**Supplied material**.
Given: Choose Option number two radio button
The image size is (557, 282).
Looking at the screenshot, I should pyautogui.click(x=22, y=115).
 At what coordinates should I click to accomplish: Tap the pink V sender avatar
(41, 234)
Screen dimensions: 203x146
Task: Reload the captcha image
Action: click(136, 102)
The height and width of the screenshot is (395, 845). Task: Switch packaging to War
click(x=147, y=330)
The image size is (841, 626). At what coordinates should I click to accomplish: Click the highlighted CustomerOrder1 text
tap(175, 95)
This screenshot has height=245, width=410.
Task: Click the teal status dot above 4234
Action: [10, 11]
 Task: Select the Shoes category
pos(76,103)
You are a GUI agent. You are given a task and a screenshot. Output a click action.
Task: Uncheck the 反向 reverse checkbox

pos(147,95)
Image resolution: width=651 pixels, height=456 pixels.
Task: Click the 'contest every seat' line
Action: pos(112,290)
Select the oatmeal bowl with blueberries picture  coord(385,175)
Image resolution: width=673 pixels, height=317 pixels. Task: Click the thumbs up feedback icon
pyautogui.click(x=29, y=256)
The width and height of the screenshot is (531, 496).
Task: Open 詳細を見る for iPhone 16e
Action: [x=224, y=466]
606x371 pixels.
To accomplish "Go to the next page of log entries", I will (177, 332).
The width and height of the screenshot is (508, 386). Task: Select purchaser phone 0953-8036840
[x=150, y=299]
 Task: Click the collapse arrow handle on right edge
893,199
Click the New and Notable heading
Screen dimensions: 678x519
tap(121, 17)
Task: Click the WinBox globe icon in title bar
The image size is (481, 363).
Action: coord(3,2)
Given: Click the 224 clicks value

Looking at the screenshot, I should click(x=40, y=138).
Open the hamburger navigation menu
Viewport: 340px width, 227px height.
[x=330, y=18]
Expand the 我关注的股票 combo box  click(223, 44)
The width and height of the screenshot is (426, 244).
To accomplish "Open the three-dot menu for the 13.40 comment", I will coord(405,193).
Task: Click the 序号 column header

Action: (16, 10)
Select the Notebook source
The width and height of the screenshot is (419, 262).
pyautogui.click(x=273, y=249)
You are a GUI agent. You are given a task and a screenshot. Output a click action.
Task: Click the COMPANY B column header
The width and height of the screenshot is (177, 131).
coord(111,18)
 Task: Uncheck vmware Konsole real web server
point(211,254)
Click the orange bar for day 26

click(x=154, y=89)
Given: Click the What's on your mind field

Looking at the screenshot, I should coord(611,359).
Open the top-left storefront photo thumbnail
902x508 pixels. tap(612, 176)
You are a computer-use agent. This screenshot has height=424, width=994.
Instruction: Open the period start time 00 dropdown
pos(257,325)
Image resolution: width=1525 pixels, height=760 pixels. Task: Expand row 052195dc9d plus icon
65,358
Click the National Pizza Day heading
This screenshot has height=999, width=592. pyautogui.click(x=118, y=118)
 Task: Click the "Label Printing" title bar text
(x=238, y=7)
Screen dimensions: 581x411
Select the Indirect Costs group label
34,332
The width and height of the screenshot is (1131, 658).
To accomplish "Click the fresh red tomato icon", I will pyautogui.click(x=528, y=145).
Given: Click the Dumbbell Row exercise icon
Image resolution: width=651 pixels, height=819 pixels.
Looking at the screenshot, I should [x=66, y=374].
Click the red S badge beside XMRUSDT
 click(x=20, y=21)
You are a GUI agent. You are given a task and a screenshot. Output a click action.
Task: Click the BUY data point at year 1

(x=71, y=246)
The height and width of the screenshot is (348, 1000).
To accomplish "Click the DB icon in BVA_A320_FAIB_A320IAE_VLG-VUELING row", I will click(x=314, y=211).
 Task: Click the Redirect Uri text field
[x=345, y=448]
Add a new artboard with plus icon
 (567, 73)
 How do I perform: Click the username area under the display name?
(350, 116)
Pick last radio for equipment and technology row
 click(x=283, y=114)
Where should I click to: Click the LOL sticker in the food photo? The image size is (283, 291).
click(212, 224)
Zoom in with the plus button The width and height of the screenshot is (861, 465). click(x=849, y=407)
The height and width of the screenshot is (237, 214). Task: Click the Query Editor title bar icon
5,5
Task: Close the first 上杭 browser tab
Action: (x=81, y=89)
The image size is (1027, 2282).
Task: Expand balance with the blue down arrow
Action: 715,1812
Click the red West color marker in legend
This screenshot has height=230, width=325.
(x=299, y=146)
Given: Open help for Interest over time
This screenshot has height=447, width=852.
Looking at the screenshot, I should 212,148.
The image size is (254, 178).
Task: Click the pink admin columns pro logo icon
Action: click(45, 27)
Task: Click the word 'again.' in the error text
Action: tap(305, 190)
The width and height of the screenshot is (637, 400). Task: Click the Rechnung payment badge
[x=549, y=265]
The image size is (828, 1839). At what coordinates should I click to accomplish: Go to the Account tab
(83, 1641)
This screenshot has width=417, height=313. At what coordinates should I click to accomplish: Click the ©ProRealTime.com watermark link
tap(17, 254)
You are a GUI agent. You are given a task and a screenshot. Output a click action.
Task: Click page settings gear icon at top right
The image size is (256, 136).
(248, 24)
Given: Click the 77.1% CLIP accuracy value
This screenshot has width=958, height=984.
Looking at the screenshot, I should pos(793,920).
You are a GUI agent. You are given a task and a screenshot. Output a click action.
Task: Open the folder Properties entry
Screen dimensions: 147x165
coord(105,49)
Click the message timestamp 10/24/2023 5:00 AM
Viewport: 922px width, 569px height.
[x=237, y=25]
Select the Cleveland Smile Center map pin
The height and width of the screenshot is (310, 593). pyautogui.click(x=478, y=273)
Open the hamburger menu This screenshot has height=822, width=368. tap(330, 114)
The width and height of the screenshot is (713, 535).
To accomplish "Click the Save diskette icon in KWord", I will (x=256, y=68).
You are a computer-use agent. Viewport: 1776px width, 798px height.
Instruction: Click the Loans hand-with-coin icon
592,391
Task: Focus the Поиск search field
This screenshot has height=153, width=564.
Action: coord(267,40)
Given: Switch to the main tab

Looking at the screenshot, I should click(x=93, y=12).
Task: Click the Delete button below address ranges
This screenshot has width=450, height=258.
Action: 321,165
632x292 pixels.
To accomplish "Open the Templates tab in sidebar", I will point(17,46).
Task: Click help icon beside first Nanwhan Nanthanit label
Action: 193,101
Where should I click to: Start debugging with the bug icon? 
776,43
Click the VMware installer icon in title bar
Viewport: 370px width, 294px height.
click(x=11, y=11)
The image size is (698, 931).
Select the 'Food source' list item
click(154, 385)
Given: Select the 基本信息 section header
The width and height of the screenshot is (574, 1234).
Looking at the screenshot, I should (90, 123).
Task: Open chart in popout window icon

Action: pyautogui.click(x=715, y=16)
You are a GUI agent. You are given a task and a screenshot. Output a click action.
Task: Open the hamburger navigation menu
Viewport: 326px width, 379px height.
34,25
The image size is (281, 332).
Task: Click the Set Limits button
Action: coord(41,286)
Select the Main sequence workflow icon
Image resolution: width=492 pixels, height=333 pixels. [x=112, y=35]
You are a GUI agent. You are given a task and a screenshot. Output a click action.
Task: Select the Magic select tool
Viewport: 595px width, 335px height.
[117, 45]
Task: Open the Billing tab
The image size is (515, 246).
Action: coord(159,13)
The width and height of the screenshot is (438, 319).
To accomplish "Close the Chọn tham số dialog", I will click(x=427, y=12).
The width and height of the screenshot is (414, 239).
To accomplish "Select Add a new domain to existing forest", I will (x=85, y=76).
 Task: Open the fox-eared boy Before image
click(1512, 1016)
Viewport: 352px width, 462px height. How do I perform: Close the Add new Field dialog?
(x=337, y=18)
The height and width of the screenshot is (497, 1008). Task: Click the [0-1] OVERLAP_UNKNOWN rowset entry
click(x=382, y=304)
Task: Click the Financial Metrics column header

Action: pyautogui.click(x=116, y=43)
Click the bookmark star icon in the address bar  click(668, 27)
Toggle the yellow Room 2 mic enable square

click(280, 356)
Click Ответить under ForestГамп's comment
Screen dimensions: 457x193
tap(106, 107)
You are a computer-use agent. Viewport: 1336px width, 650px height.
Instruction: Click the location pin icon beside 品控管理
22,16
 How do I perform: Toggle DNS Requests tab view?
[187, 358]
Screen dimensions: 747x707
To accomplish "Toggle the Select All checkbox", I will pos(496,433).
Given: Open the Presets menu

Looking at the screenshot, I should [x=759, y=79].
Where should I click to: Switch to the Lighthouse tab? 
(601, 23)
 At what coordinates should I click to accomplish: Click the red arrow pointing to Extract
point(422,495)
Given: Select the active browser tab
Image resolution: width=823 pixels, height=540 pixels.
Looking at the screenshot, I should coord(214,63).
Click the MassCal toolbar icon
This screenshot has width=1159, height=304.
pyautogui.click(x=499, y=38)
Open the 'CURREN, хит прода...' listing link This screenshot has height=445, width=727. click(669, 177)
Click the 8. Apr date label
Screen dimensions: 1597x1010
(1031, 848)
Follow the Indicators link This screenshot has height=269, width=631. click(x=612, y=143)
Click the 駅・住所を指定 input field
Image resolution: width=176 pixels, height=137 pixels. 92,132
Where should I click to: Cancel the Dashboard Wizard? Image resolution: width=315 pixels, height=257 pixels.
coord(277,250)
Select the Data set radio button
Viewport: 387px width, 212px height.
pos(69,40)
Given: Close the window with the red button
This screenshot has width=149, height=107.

**What you should do**. Every line above from the line with "title bar text" to the line with "Given: Click the Dumbbell Row exercise icon", inclusive, must be returned exactly; no other line belongs in the reply.

**Your solution**.
 Task: Click the "Label Printing" title bar text
(x=238, y=7)
Screen dimensions: 581x411
Select the Indirect Costs group label
34,332
The width and height of the screenshot is (1131, 658).
To accomplish "Click the fresh red tomato icon", I will pyautogui.click(x=528, y=145).
Given: Click the Dumbbell Row exercise icon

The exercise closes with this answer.